Just as she passed through the doorway, one could see, very faintly, the image of thousands of hourglasses sewn in translucent silver, embroidered on the edges and collar of the robes she wore.
He had seen his mother weep at the destruction of many races in Pitch's furious rampage across worlds and dimensions. His father had himself comforted the exhausted messengers who brought tales of woe, of slaughter, and of death, before they themselves collapsed, their minds, bodies, or both gone forever.
But both of them cried when the Dragons perished. The closest friends of the Lunanoff line for centuries upon centuries, keepers of knowledge and of magic, friends loyal to the last.
Not all of the Dragons had perished, of course. But the Golden Lineage had gone, and with them, the future of the Dragons.
The Ruling Family of the Dragons and Spirit world had been sealed in their home, the Spirit World, and Pitch's machinations had brought upon their horrible, bloody deaths at the hands of their own people after it became known that the Royal Keys had been lost – leading to a sterilization of the line. Anarchy had erupted, and so many lives were lost.
Tsar Lunar remembered the grief on his mother and father's faces when the news had been brought to them. Not even the destruction of the Pookas, that wise – if eccentric – race, had wrought such weary pain in their eyes.

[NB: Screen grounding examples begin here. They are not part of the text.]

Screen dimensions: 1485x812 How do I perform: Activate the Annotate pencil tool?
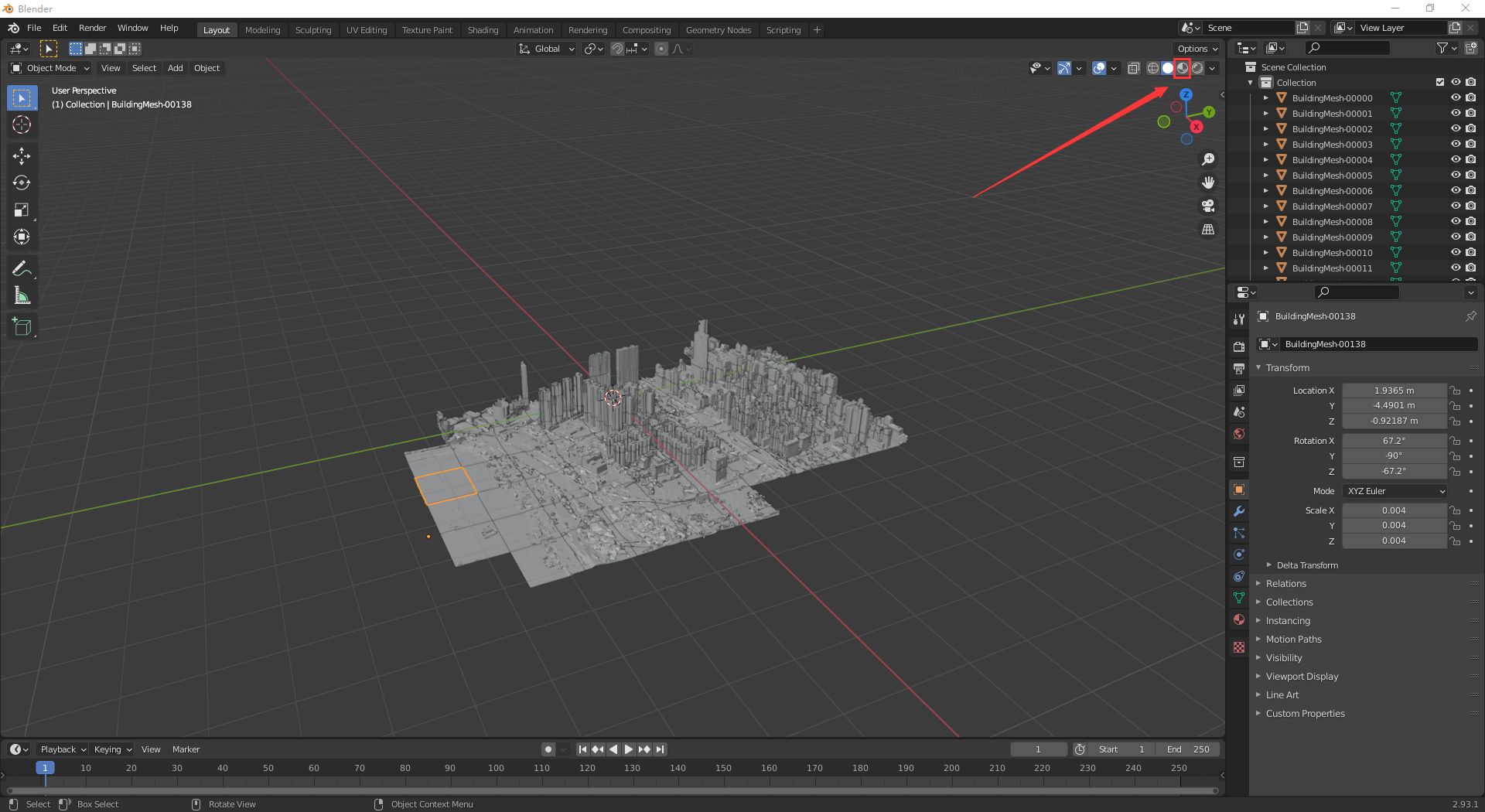22,269
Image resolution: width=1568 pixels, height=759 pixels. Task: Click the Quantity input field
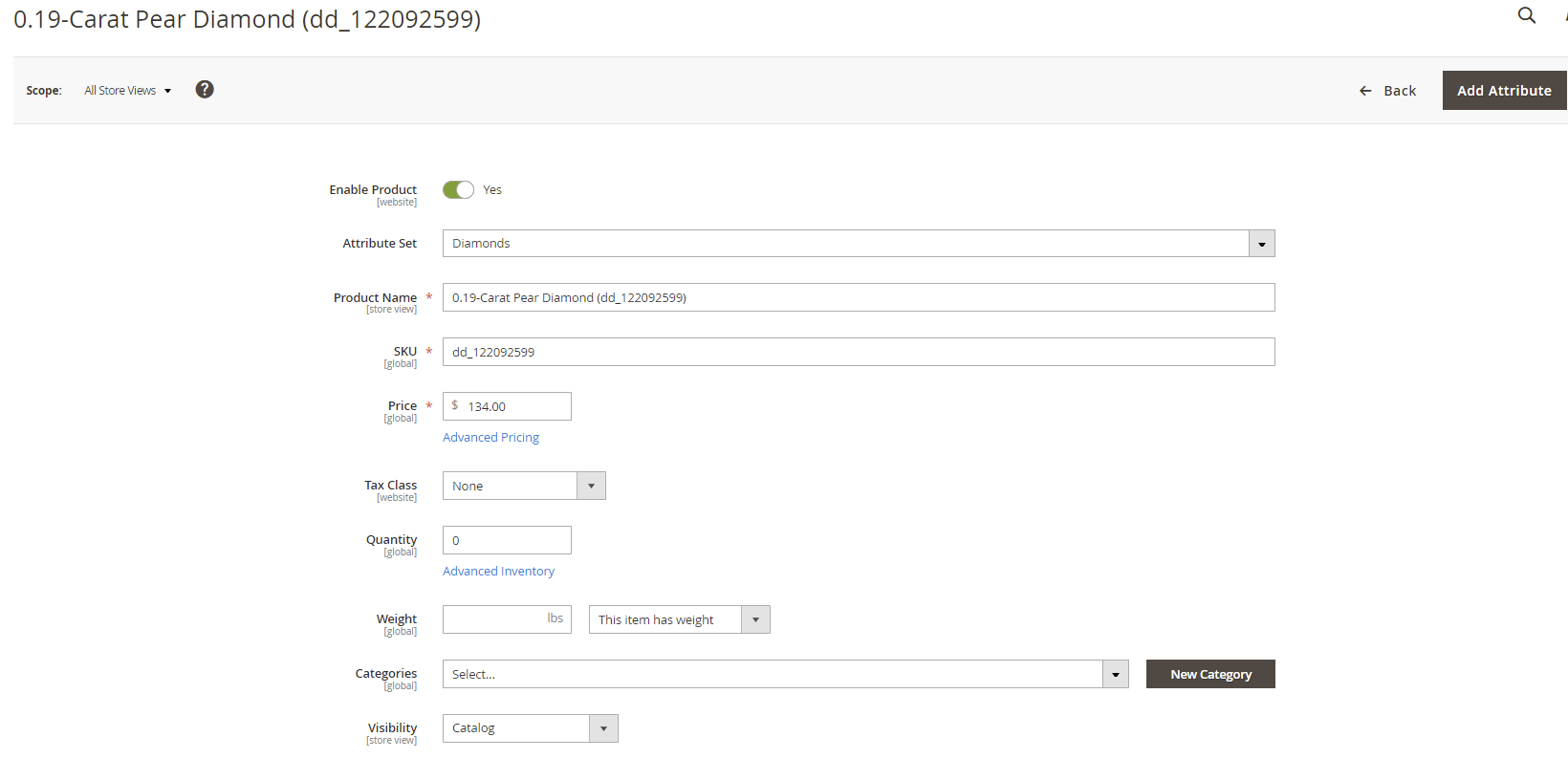tap(507, 541)
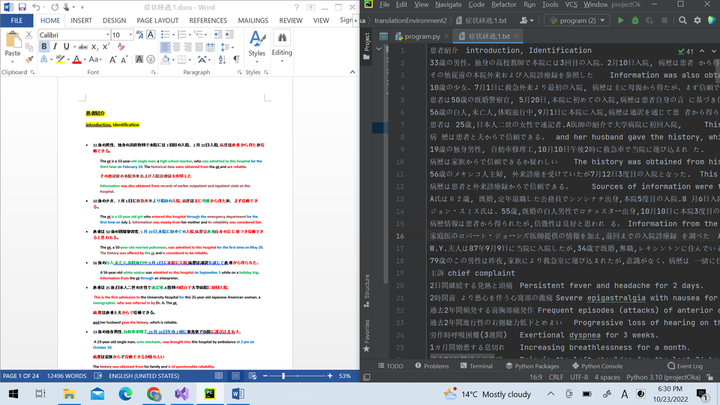The width and height of the screenshot is (720, 405).
Task: Open the Python Console panel
Action: [602, 366]
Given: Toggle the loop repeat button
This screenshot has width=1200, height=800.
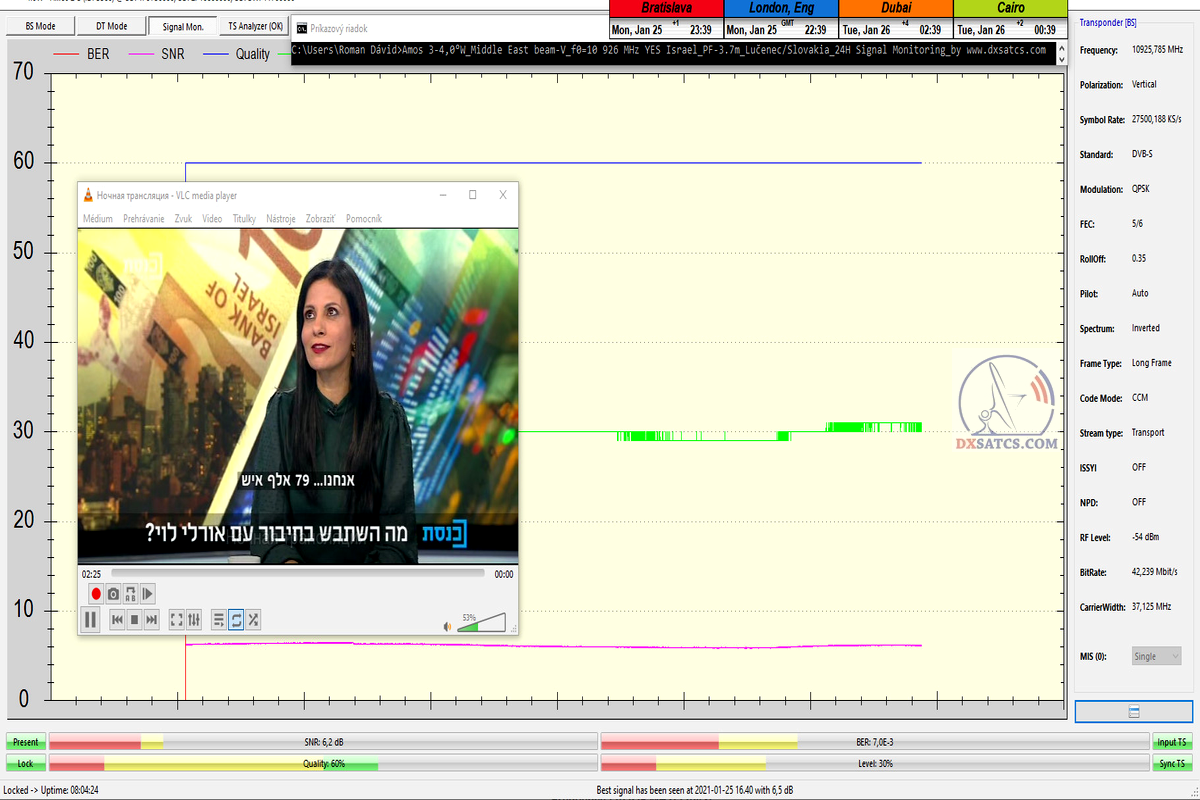Looking at the screenshot, I should pos(236,620).
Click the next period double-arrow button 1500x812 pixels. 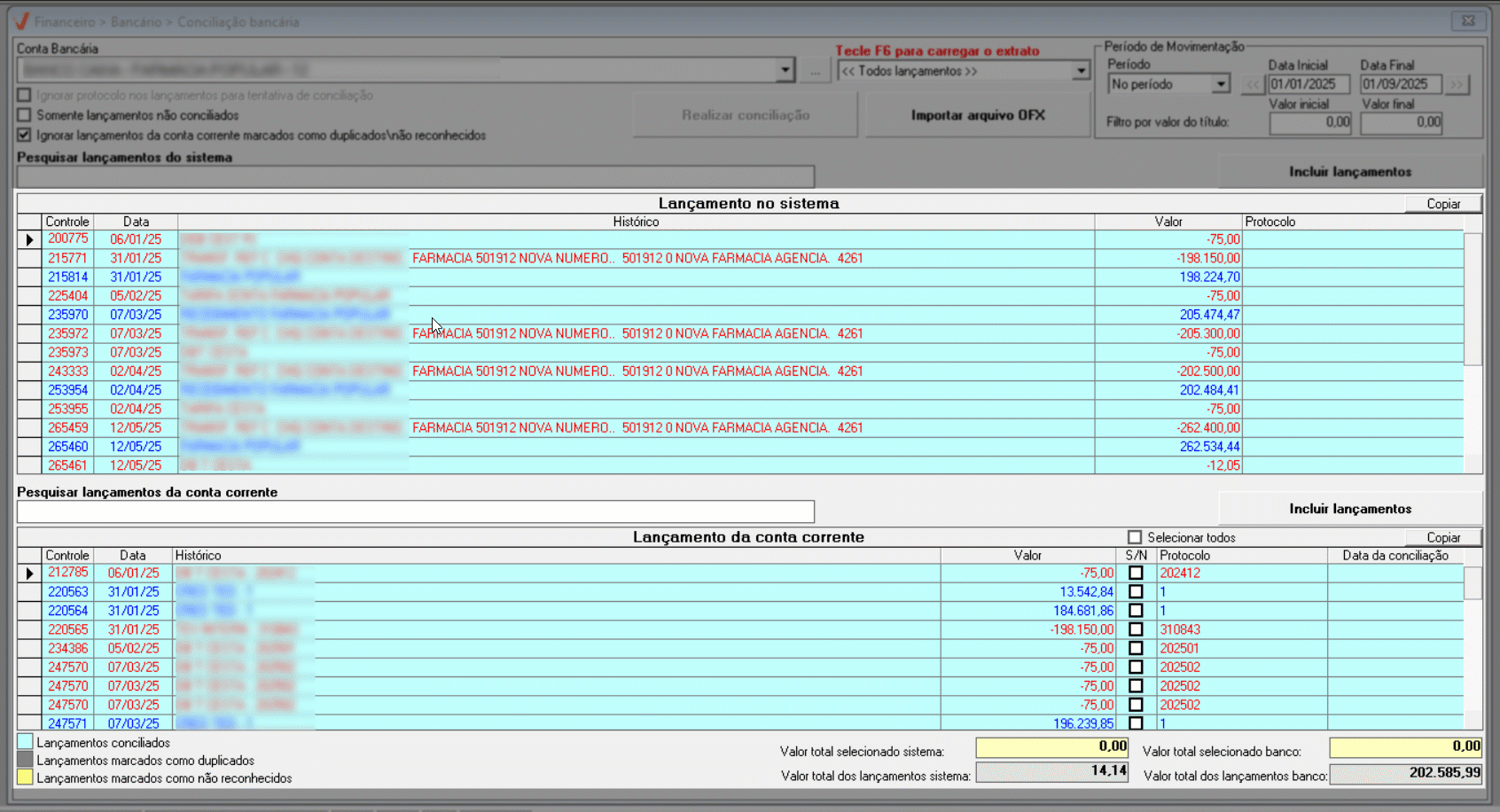1457,85
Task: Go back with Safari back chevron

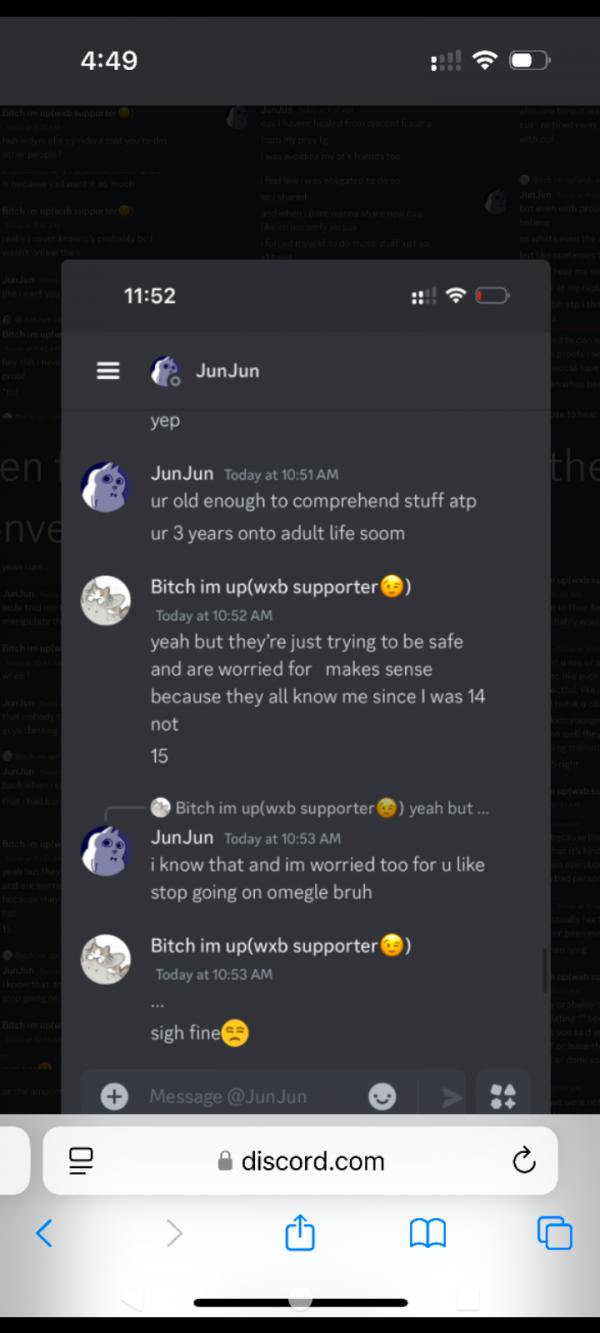Action: pos(44,1233)
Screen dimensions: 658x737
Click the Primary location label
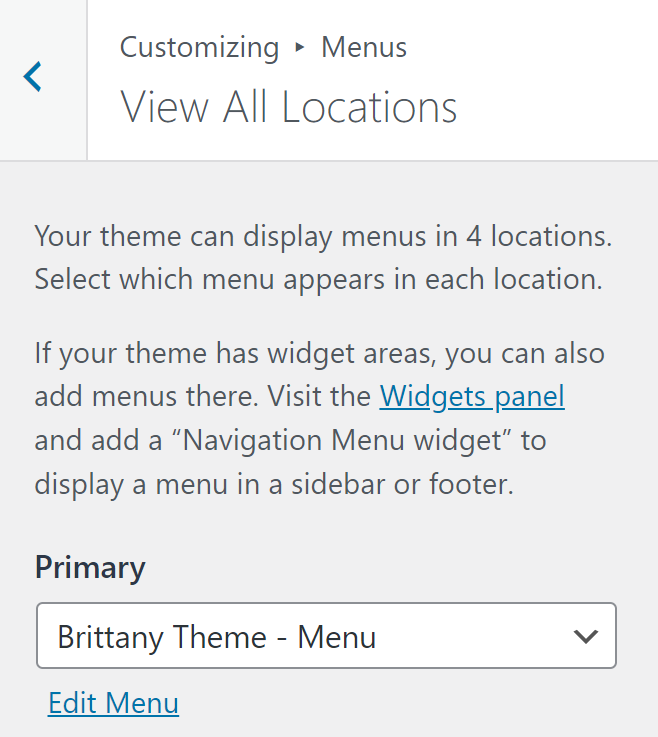click(90, 567)
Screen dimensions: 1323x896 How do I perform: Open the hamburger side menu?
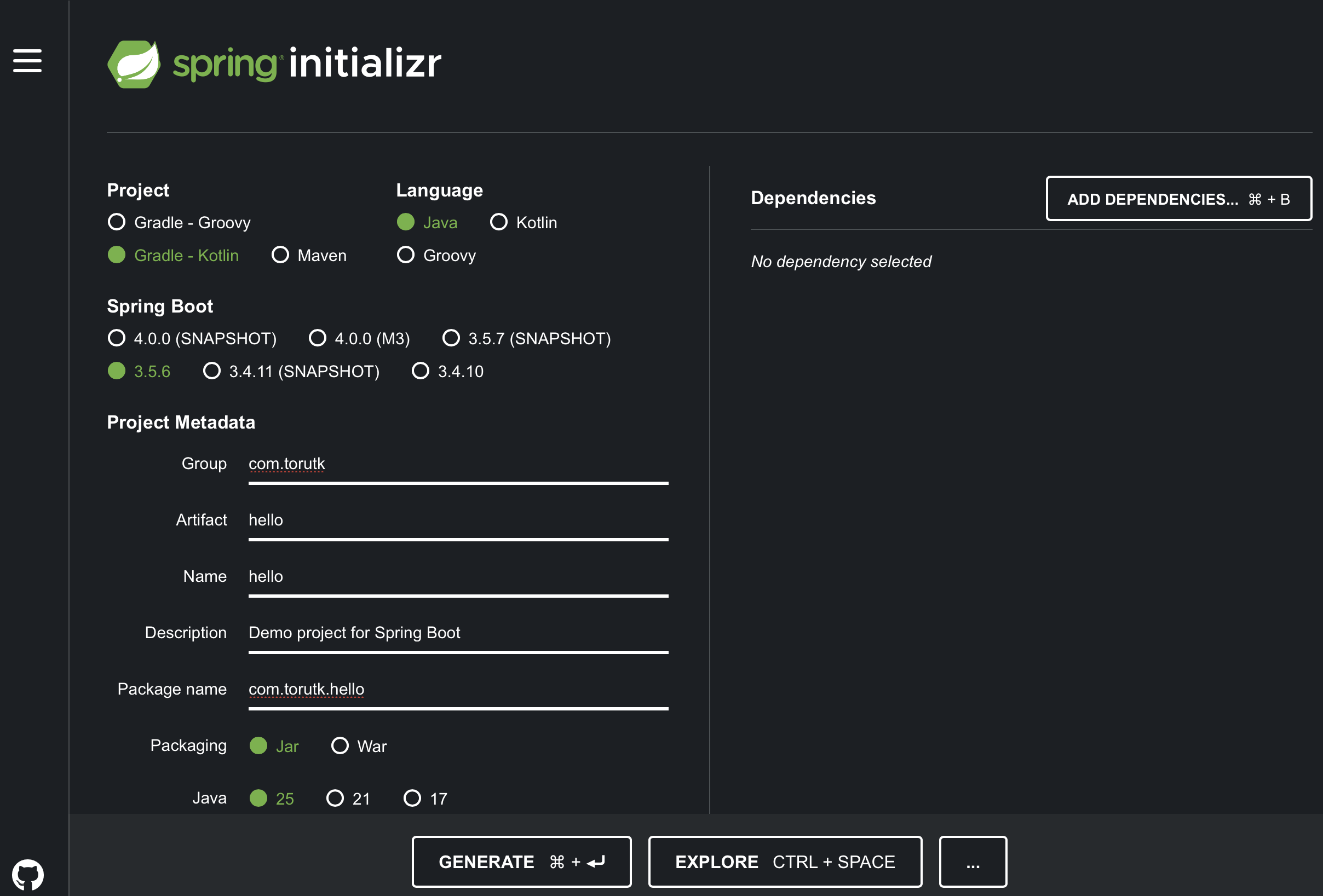(27, 61)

So, many thousands of years later, he looked to the future and saw a world where Pitch ruled, holding the Keys in his hand after he'd ripped them from the chests of the humans in whom the Keys had been born. A world blackened and destroyed, with the screams of dying and terrified humans, circled by a darkened hunk of stone – what remained of the Moon.
The Keys had to be saved, to be sent back to the Dragons.
No matter the cost.
No matter the heartbreak.
Pitch had escaped his tomb he was dragged into by the nightMares in short order. After all, he was still the Dark General that had blotted out the Golden Age, even with his memories blotted by the sleep Nightlight had forced him into long after he had escaped the first time.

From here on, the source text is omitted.